In July, we introduced the private preview of a real-time document store with native indexing, querying, and full-text search capabilities powered by the combination of RedisJSON and RediSearch. During the preview, we’ve greatly improved the performance and stability of the offering, simplified packaging for easier onboarding, and enhanced our driver support. Today, we’re happy to announce that RedisJSON* (powered by RediSearch) is now available as a public preview and available in our cloud. Public preview means generally available (GA) quality code that’s available in limited deployment environments.
RedisJSON* is a source-available real-time document store that allows you to build modern applications by using a dynamic, hierarchical JSON document model. Our early customers have started using it in various architectural scenarios across their data stack: as a cache, as a query accelerator to speed-up hotspots, and as a primary database. We’re seeing growing adoption in our developer community as well. In the last 3 months alone, there’ve been a million Docker pulls of RedisJSON and RediSearch combined.

=== Recorded data ===

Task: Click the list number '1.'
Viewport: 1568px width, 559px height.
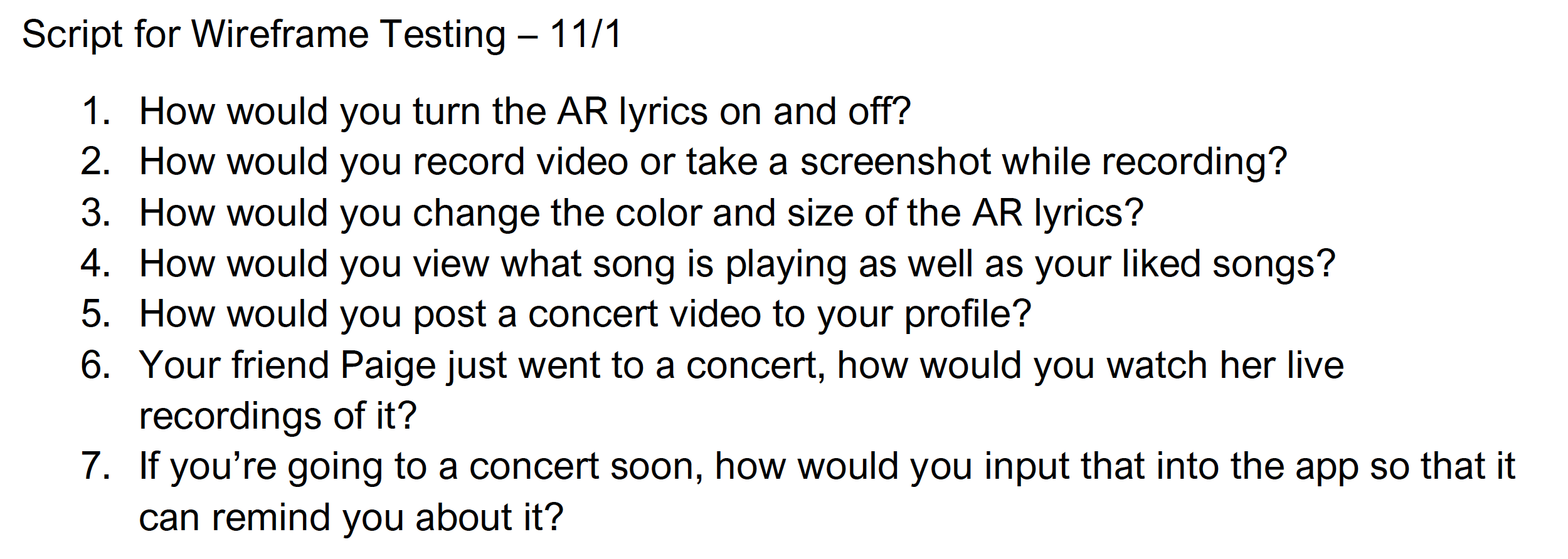Action: (x=96, y=112)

=== Problems to work on ===
1: Translate this sentence from the RedisJSON announcement into Spanish: "We’re seeing growing adoption in our developer community as well."
2: Transcribe the RedisJSON announcement word for word. Begin at the words "RedisJSON* is a" and stop after "and RediSearch combined.".

=== Complete answers ===
1: También estamos viendo una adopción creciente en nuestra comunidad de desarrolladores.

2:
RedisJSON* is a source-available real-time document store that allows you to build modern applications by using a dynamic, hierarchical JSON document model. Our early customers have started using it in various architectural scenarios across their data stack: as a cache, as a query accelerator to speed-up hotspots, and as a primary database. We’re seeing growing adoption in our developer community as well. In the last 3 months alone, there’ve been a million Docker pulls of RedisJSON and RediSearch combined.